(Stored records)
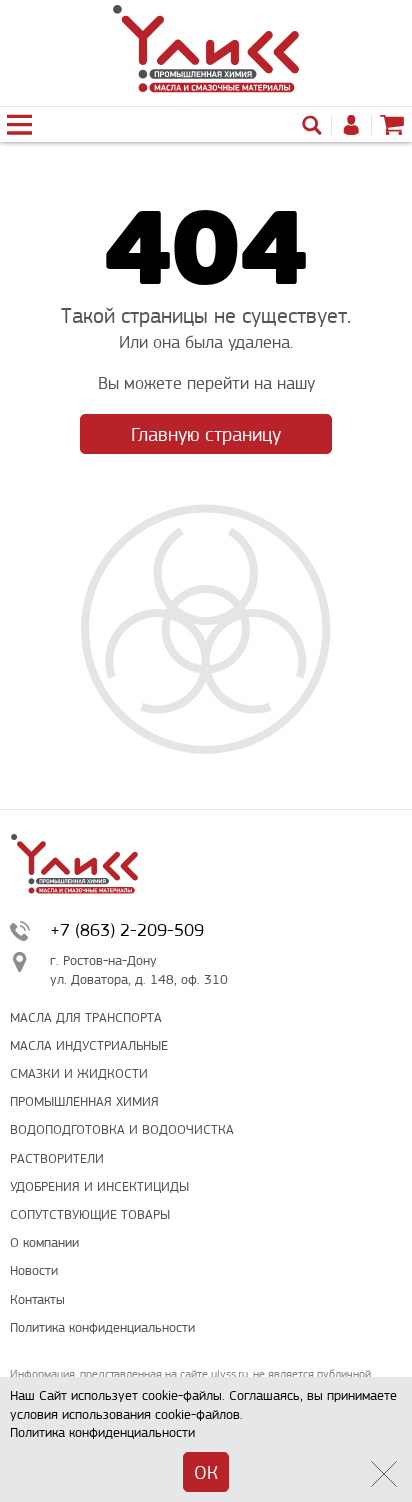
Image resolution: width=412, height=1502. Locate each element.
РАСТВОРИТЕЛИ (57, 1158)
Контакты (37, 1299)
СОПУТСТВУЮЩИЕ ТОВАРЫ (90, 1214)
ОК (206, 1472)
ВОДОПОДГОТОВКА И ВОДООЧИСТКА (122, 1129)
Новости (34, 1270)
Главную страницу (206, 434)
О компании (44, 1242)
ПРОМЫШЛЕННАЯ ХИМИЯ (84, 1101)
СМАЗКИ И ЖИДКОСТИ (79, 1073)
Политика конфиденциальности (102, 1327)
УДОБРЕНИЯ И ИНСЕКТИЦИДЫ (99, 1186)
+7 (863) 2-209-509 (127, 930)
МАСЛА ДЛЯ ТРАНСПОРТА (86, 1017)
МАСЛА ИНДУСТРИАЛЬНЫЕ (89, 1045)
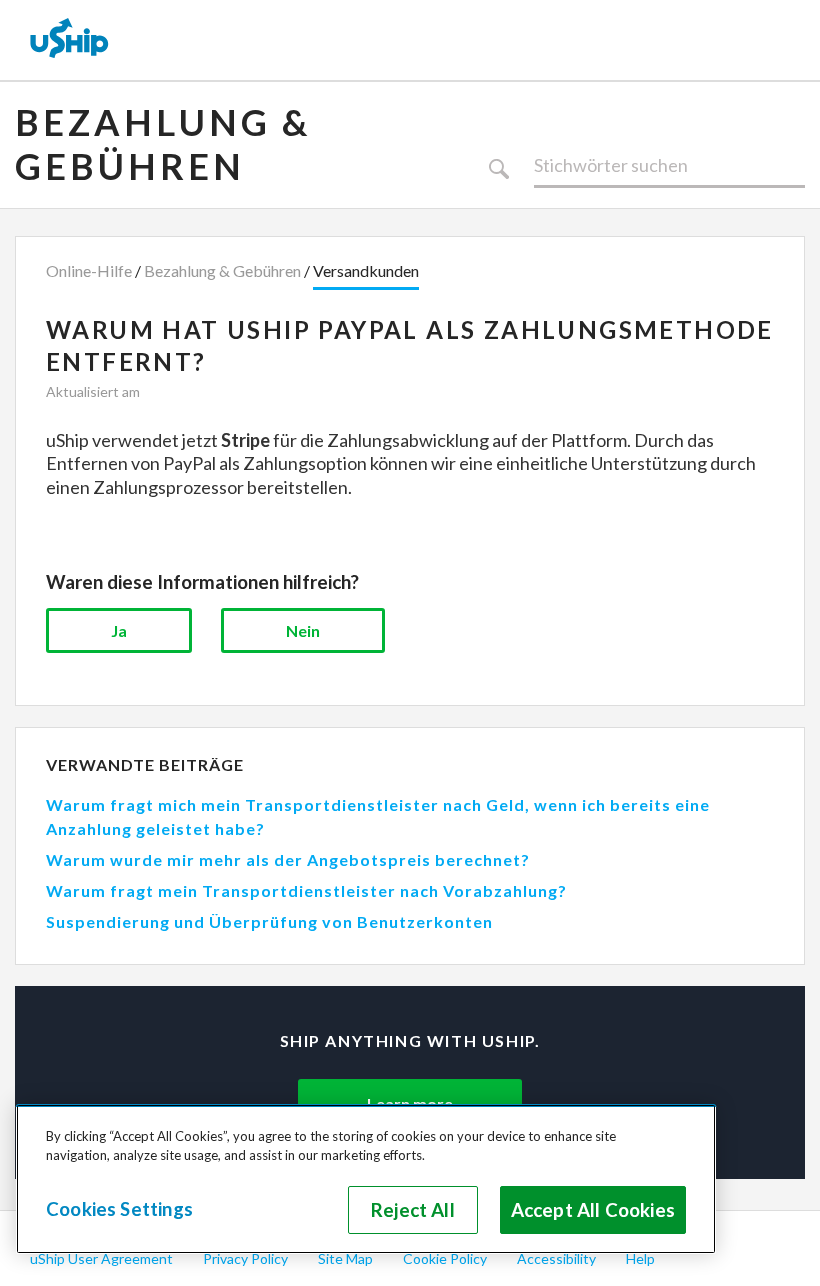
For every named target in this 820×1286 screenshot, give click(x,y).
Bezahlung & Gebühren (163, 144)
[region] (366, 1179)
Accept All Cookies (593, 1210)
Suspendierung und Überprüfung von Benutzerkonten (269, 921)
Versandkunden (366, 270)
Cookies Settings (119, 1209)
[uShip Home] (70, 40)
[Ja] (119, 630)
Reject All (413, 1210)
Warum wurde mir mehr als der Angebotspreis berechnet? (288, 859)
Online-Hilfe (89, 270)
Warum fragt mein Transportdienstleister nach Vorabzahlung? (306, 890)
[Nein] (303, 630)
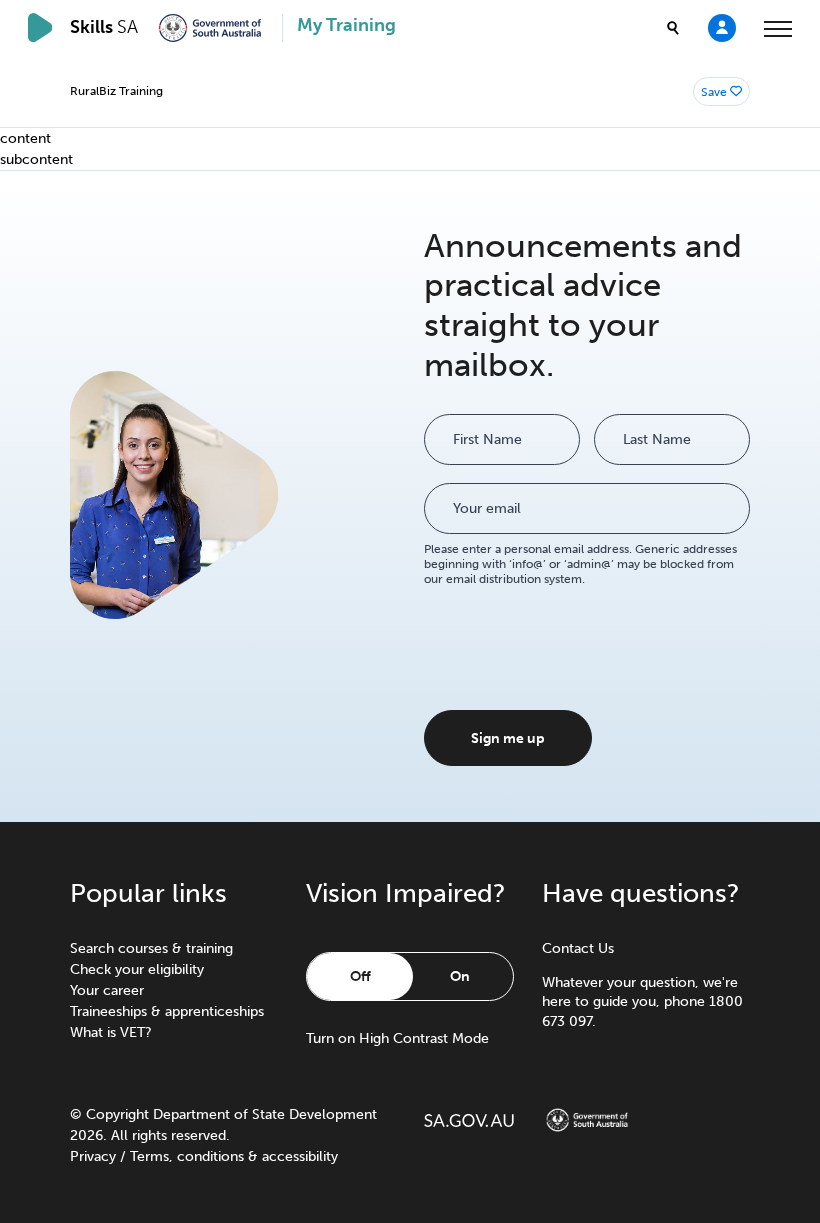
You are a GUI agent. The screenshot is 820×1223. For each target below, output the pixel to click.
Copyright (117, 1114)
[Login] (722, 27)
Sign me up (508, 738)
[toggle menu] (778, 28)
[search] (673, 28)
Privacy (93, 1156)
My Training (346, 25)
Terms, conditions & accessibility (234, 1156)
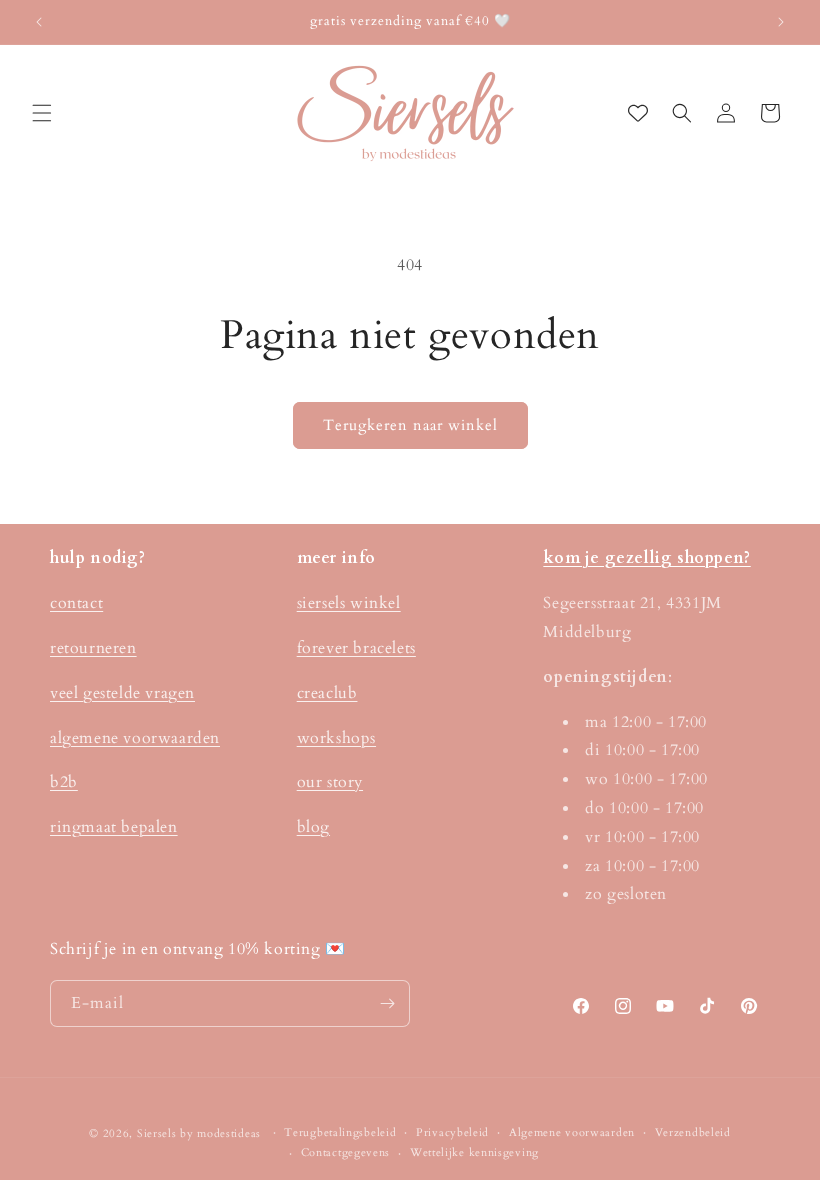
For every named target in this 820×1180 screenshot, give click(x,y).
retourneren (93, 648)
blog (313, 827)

--- What to produce ---
Produce the lines from the first line of the entries through the line that contains "Reject All (413, 1210)", exactly, leaving the pictures behind.

--- Answer section ---
Image resolution: width=412, height=1502. Locate each element.
РАСТВОРИТЕЛИ (57, 1158)
Контакты (37, 1299)
СОПУТСТВУЮЩИЕ ТОВАРЫ (90, 1214)
ОК (206, 1472)
ВОДОПОДГОТОВКА И ВОДООЧИСТКА (122, 1129)
Новости (34, 1270)
Главную страницу (206, 434)
О компании (44, 1242)
ПРОМЫШЛЕННАЯ ХИМИЯ (84, 1101)
СМАЗКИ И ЖИДКОСТИ (79, 1073)
Политика конфиденциальности (102, 1327)
УДОБРЕНИЯ И ИНСЕКТИЦИДЫ (99, 1186)
+7 (863) 2-209-509 (127, 930)
МАСЛА ДЛЯ ТРАНСПОРТА (86, 1017)
МАСЛА ИНДУСТРИАЛЬНЫЕ (89, 1045)
For every named target in this 820×1286 screenshot, give click(x,y).
Bezahlung & Gebühren (163, 144)
[region] (366, 1179)
Accept All Cookies (593, 1210)
Suspendierung und Überprüfung von Benutzerkonten (269, 921)
Versandkunden (366, 270)
Cookies Settings (119, 1209)
[uShip Home] (70, 40)
[Ja] (119, 630)
Reject All (413, 1210)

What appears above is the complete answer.